Top of Quoted passage

A press release from the ZOE COVID Study suggests that vaccine protection provided by two doses of the Pfizer-BioNTech and Oxford-AstraZeneca COVID-19 vaccines is waning in the first vaccinated.
Dr Peter English, Retired Consultant in Communicable Disease Control, Former Editor of Vaccines in Practice, Immediate past Chair of the BMA Public Health Medicine Committee, said:
“The press release is disappointing. As far as I can tell, it refers only to effectiveness against (any) infection. It doesn’t go into detail in the press release itself – you’d have to read and understand the papers it links to – but I assume “infection” means “confirmed infection”, ie people who report having tested positive.
“There are various ways in which vaccines can or might be effective. They might prevent infection altogether (and thereby onward transmission); they can reduce the duration, and level, of infectiousness in people who, despite vaccination, become infected; and they can prevent minor symptomatic infection (cough/cold/headache), more serious flu-like illness not requiring hospitalisation, illness severe enough to require hospitalisation, illness severe enough to require critical care (ICU admission), and death.
“There is a world of difference between efficacy against, on the one hand, any infection and on the other hand, illness severe enough to require hospitalisation, critical care, or to cause death.
“I am disappointed that the press release failed to tease out these differences, to explain more clearly what it means by “infection risk reduction”, and to comment on effectiveness against different outcomes.”
Dr Simon Clarke, Associate Professor in Cellular Microbiology, University of Reading, said:
“The ZOE app is a useful tool in monitoring people’s symptoms and that is what it relies on for its data, but on its own it cannot accurately monitor the number of infections in the population, as some have claimed.
“The app is dependent on a self-selecting cohort, so even though the sample size is large, it does not necessarily use a study group which is reflective of the UK population.

Bottom of Quoted passage

Using the information:
(1) In the expert commentary on the ZOE COVID Study, list every outcome named after the words "and they can prevent".
(2) Please state what, according to Dr Simon Clarke in the ZOE commentary, the ZOE app relies on for its data.
(3) Pick up the expert commentary on the ZOE COVID Study and write what comes after its last sentence.

Top of Listed records

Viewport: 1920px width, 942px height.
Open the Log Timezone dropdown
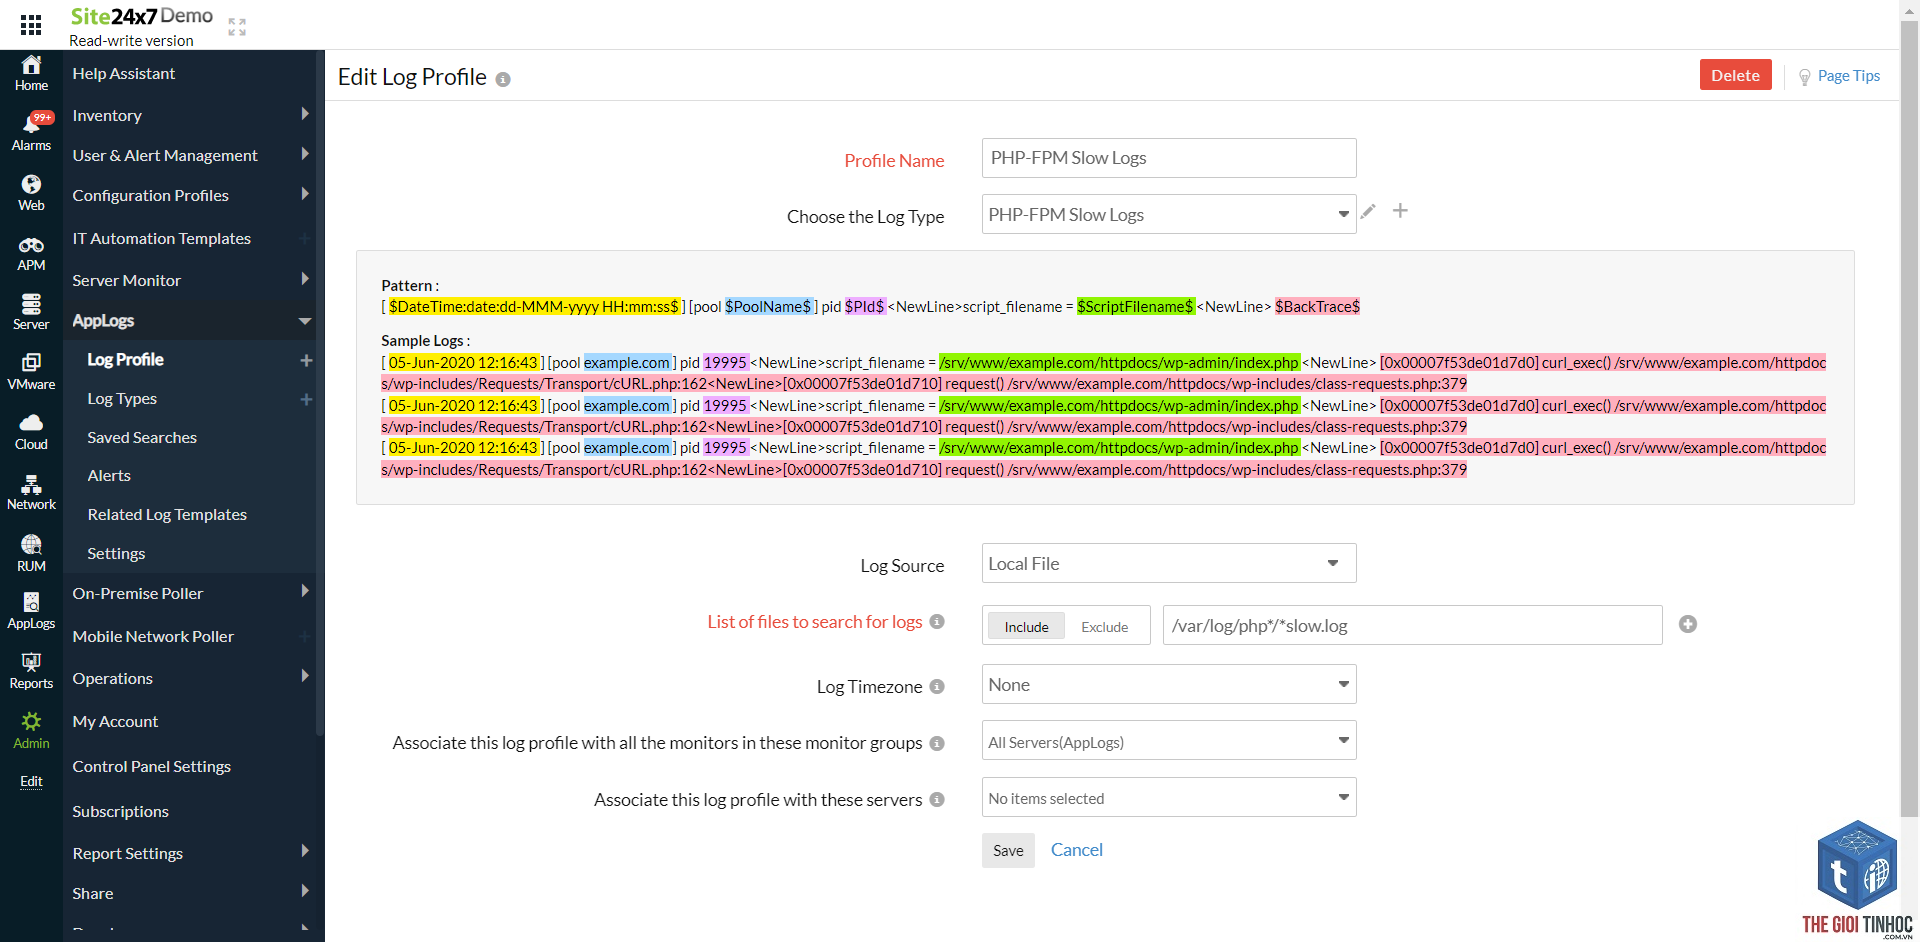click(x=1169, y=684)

Bottom of Listed records
Top of Listed records

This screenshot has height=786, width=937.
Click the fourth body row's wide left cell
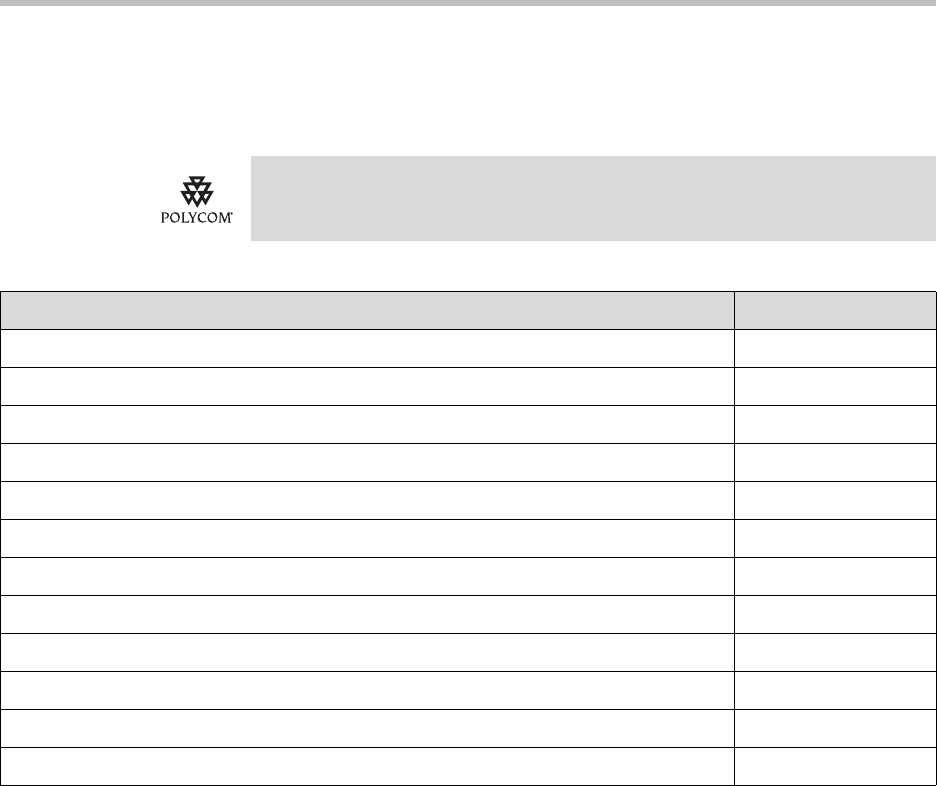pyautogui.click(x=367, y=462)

Bottom of Listed records

Responses per task:
(1)
- Minor symptomatic infection (cough/cold/headache)
- More serious flu-like illness not requiring hospitalisation
- Illness severe enough to require hospitalisation
- Illness severe enough to require critical care (ICU admission)
- Death

(2) People's symptoms.

(3)
“Therefore these data are likely to be under-reporting infections as anyone with the virus but without symptoms, won’t be reporting this to the app. It seems likely that the ZOE app would therefore lead to over-reporting of the protection given by the vaccines.
“It is also hard to compare infection rates between May and July in the UK and claim the difference is due to waning effects of vaccination, when wider community infections were more than eight times higher on 31 July (when there were 26144 new daily cases) than on 26 May (when there were 3067 new cases).
“The claim that immunity levels will hit around 50% by Christmas is not based on any robust analysis of data, and seems more like a finger in the air prediction. Immunity is a complex process and we cannot assume people’s immunity will fade at a uniform rate over time.
“However other, more robust data from other studies shows that while double vaccinated individuals are well protected against infection, and even better protected against serious disease, their level of immunity differs between individuals, and does dissipate over time. This is a reminder that we cannot rely on vaccines alone to prevent the spread of Covid. Lessons from countries like Israel, where the majority of the population were vaccinated early in 2021, shows that a new wave of infections, driven by new more infectious variants, can still drive up infection rates quickly.”